Mongabay: I feel like kids are generally more receptive to being empathetic towards animals, plants, and other organisms.

Jane Goodall: But many adults are too. After my lectures, adults have approached me or written to me saying, “You’ve made me think differently,” “You’ve changed my life,” or “You’ve altered the way I think about animals or nature.”

Mongabay: Do you have a guiding principle that you’ve carried through your life and work?

Jane Goodall: Respect. Respect for people, other animals, and the environment. It’s very important.

Jane Goodall (second from right) with Indigenous leaders at World Conservation Congress in Hawai’i, September 2016. Image by Mongabay.

Mongabay: The conservation space, especially among certain big NGOs, has a reputation for not being very collaborative. Why do you think those barriers exist, and what could be done to encourage more cooperation?

Jane Goodall: I think NGOs are competitive and don’t want to collaborate with another NGO for fear of helping them secure more funding.

But, Rhett, I’ve come to think of humanity as being at the mouth of a very long very dark tunnel and right at the end there’s a little star shining. And that’s hope.

However, it’s futile to just sit and wonder when that star will come to us. We must gird our loins, roll up our sleeves, and navigate around all obstacles that lie between us and the star. These include climate change, loss of biodiversity, poverty—since people in poverty may harm the environment to survive—soil degradation, industrial agriculture, and fossil fuel consumption, among others.

The good news is that there are people tackling each of these issues. Sadly, they often work in silos.

A simple example is a group celebrating the closure of a coal mine to reduce CO2 emissions without considering the miners who lose their jobs, fall into poverty, and may in turn harm the environment. However, there are groups teaching alternative livelihoods when industries shut down. If the coal mining group had collaborated with them, it could have created a triple win situation.

In her early days at Gombe, Jane Goodall spent many hours sitting on a high peak with binoculars or a telescope, searching the forest below for chimpanzees.

Mongabay: You’re a wonderful storyteller. Is there a story you haven’t told often, or in a while, that you’d like to share?

Jane Goodall: Golly, which story?

Well, there’s a story I love about Roots & Shoots in Goma, in eastern Democratic Republic of Congo, DRC, where JGI has an office. This is a region rich in minerals and thus prone to conflict with various militias.

A small group of young people, aged 10 to 12, noticed a hill that was once sacred and covered in trees, now largely deforested. They wanted to replant the trees.

Their mentor, Dario, aware of the project’s scale, didn’t want to dampen their enthusiasm. So, he secured a donation of saplings from a forester friend.

Then, he needed approval from the local militia. The leader, finding the project harmless albeit foolish, agreed but insisted that soldiers accompany the children.

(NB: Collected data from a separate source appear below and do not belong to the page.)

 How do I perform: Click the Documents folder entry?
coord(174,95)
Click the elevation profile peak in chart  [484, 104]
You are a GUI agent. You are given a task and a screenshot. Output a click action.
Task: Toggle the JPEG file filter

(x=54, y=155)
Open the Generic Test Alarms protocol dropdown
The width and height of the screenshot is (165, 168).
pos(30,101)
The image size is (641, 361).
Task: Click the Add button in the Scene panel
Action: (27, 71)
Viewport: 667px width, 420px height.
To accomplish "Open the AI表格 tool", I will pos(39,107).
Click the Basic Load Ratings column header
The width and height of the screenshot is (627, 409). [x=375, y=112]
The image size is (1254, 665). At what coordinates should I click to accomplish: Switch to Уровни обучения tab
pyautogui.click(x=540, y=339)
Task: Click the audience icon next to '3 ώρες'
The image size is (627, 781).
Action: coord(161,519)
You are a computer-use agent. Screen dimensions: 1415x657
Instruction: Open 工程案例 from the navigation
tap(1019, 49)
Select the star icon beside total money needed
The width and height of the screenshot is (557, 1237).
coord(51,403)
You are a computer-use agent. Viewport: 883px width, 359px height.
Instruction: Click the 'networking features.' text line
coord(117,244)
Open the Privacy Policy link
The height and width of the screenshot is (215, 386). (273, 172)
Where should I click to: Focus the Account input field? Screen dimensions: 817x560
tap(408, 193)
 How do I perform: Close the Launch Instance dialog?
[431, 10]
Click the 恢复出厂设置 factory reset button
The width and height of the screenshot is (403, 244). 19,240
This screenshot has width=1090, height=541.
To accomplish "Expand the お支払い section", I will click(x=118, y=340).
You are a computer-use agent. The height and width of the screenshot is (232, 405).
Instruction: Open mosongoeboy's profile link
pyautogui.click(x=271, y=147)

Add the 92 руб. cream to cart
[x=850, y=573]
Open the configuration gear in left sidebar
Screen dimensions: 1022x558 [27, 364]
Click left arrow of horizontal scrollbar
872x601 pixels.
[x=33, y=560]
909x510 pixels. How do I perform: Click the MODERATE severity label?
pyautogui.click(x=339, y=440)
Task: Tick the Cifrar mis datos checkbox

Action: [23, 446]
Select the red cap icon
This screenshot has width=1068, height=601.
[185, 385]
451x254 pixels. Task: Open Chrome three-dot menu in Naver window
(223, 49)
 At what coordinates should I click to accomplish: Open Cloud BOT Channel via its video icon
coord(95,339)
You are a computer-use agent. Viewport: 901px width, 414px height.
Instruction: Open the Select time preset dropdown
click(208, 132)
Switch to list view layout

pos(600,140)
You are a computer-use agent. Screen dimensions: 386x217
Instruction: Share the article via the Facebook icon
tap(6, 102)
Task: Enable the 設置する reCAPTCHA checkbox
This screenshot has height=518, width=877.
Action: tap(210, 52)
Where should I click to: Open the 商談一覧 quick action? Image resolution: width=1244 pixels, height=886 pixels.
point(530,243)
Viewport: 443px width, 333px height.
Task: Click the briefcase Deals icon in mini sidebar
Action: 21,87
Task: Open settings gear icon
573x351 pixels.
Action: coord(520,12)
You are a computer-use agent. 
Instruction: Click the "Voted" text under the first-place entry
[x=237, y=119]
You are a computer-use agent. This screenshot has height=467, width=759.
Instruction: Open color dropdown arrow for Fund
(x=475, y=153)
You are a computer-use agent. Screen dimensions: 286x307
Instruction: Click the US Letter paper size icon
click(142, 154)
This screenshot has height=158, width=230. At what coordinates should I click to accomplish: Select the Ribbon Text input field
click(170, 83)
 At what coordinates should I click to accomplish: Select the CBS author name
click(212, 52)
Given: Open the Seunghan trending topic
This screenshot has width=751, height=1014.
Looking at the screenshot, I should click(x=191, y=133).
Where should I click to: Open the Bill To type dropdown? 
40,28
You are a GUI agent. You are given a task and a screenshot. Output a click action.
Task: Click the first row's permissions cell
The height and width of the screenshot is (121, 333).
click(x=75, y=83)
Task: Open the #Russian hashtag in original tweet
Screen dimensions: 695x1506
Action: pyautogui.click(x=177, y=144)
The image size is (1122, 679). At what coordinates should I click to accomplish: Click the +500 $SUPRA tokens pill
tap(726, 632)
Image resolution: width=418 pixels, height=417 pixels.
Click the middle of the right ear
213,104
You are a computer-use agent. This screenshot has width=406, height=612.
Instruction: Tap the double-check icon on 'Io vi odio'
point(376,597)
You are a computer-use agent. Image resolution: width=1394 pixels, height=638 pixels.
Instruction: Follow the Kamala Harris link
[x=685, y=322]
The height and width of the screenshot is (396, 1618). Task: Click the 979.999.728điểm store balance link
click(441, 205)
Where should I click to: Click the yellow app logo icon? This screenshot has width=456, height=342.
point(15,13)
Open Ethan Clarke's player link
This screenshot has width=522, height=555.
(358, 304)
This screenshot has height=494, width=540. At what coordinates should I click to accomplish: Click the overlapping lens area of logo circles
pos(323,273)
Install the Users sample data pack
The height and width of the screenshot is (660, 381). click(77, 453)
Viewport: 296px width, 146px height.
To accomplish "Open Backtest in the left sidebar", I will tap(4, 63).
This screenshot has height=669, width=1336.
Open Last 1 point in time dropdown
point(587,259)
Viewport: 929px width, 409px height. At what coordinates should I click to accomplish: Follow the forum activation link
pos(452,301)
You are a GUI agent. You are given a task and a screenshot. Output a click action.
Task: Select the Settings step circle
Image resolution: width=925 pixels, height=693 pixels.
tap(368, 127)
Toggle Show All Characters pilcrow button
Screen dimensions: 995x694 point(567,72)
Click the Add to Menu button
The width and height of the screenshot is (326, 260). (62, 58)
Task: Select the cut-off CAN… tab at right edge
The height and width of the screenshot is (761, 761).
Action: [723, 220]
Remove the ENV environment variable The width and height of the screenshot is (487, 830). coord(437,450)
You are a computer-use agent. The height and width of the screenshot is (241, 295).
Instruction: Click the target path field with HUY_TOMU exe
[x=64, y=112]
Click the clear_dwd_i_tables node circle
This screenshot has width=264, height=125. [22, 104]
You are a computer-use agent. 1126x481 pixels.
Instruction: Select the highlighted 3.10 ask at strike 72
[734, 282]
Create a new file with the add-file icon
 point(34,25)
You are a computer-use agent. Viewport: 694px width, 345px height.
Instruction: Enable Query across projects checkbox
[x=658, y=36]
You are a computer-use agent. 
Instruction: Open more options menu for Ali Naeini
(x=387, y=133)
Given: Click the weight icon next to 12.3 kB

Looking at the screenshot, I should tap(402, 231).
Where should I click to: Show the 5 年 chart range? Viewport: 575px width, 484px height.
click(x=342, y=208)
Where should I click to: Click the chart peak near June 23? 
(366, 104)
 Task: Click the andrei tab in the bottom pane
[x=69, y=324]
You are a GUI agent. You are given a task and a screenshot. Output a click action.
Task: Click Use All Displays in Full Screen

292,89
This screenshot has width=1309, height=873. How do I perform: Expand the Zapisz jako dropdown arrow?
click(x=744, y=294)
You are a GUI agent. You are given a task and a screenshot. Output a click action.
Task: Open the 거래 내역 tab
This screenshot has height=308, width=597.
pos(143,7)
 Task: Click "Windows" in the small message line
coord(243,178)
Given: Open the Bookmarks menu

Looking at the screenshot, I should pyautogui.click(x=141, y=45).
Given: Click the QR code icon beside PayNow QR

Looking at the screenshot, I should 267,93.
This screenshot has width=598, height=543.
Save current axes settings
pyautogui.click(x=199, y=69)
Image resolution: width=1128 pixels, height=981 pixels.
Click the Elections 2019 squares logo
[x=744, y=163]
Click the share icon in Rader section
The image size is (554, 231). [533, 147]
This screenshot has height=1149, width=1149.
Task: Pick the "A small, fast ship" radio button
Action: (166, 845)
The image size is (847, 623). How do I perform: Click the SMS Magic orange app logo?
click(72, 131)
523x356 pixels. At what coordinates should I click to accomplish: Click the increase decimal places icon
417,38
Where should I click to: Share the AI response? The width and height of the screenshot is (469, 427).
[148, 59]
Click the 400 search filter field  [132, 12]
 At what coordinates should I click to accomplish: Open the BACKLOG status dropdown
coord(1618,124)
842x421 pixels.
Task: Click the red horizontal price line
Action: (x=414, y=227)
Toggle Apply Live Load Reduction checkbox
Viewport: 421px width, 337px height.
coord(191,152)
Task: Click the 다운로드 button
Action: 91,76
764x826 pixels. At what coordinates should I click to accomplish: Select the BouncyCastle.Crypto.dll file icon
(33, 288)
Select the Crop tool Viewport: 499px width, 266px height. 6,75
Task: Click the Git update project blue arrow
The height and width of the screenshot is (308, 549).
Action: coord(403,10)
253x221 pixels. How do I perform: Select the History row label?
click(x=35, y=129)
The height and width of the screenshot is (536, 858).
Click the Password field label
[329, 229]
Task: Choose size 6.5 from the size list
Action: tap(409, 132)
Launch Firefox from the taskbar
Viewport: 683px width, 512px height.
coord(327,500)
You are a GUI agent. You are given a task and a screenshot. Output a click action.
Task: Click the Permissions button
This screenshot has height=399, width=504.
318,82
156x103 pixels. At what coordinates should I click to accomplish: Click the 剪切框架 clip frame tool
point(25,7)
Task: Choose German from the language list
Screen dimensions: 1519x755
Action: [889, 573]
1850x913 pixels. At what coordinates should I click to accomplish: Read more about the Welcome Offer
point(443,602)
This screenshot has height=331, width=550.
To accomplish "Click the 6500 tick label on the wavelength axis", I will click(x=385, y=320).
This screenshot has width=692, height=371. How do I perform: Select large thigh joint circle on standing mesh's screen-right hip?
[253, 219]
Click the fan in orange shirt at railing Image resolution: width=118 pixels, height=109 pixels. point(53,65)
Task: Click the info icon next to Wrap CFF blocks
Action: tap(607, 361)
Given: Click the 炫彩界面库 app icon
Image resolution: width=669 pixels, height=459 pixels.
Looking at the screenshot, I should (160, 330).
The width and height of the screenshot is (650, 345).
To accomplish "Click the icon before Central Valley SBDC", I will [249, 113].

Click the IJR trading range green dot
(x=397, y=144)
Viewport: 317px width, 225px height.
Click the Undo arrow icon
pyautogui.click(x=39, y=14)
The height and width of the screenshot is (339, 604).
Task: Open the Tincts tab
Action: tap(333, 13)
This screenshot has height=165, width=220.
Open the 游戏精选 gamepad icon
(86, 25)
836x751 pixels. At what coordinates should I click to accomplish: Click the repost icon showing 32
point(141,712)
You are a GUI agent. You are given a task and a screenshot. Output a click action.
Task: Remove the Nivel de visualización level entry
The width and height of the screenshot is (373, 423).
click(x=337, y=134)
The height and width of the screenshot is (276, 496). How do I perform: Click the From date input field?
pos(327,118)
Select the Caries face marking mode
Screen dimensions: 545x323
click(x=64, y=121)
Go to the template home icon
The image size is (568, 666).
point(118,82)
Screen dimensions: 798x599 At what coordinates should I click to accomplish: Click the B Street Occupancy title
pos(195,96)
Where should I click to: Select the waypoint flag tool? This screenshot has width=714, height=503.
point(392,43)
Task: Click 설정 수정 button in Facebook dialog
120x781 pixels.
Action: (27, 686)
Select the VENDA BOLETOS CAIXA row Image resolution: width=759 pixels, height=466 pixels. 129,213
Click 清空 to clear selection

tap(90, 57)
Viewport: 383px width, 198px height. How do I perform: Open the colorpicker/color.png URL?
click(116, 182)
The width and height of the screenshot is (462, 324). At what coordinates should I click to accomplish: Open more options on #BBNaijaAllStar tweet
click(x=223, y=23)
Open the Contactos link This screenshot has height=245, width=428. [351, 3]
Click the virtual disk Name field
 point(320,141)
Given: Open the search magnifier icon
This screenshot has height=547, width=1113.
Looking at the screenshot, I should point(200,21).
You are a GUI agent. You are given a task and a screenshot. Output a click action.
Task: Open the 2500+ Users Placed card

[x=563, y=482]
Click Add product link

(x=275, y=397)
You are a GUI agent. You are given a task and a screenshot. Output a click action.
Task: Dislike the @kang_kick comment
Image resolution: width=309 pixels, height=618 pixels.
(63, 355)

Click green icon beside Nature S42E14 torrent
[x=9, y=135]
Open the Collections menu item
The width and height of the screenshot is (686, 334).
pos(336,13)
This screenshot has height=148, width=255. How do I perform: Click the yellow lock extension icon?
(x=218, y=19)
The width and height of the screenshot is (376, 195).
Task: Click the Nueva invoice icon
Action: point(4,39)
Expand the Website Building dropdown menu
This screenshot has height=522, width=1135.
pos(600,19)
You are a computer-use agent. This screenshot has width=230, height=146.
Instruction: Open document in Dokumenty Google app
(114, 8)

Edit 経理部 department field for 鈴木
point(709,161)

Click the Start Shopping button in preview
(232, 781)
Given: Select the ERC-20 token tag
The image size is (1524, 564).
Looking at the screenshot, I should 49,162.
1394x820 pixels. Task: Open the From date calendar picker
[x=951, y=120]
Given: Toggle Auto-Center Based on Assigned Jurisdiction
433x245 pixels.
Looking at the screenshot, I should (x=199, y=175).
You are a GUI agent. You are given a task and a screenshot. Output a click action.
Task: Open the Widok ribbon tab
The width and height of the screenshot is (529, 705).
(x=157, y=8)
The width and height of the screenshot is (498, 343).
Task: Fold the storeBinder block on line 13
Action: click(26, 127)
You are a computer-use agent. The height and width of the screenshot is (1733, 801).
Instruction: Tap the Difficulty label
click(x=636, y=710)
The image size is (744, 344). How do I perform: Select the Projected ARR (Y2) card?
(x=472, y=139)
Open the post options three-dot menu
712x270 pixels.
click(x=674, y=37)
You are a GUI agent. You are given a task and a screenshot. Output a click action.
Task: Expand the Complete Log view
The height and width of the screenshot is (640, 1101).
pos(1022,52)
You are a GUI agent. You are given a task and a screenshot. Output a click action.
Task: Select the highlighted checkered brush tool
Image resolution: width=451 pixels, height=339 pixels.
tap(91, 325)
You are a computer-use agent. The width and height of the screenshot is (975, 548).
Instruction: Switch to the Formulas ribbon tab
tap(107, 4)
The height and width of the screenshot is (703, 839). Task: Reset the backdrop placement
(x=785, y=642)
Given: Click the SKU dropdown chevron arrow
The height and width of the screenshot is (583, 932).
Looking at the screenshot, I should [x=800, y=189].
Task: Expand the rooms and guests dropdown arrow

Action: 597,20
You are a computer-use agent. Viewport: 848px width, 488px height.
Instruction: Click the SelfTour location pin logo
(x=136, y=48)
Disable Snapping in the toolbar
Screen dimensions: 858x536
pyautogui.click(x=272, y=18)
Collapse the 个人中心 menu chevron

Imagine these 15 children, clutching their saplings and tools, embarking on a long, hot journey to the hill, escorted by four large Congolese soldiers with AK-47s.

About 10 to 15 minutes in, the youngest, a nine-year-old girl, began to cry. Shortly after, one soldier propped his gun against a tree to help her. Within the next quarter-hour, all soldiers had joined in planting trees.

To me, this is symbolic of our broader mission. We cannot solve environmental problems while there is conflict among people.

It’s crucial for everyone to understand that every day we live, we make an impact, and to choose wisely the impact we make.

Everyone can contribute. Some may have a larger platform, but every effort counts.

Jane Goodall interviewing Mongabay founder and CEO Rhett Ayers Butler for her Hopecast podcast.
Jane Goodall interviewing Mongabay founder and CEO Rhett Ayers Butler for her Hopecast podcast.

Mongabay: Thank you again for visiting and speaking with me. Happy birthday.

Jane Goodall: And huge congratulations on Mongabay’s success. Honestly, it’s always my go-to source.

Mongabay is truly an exceptional organization, and everyone should turn to it for truthful information.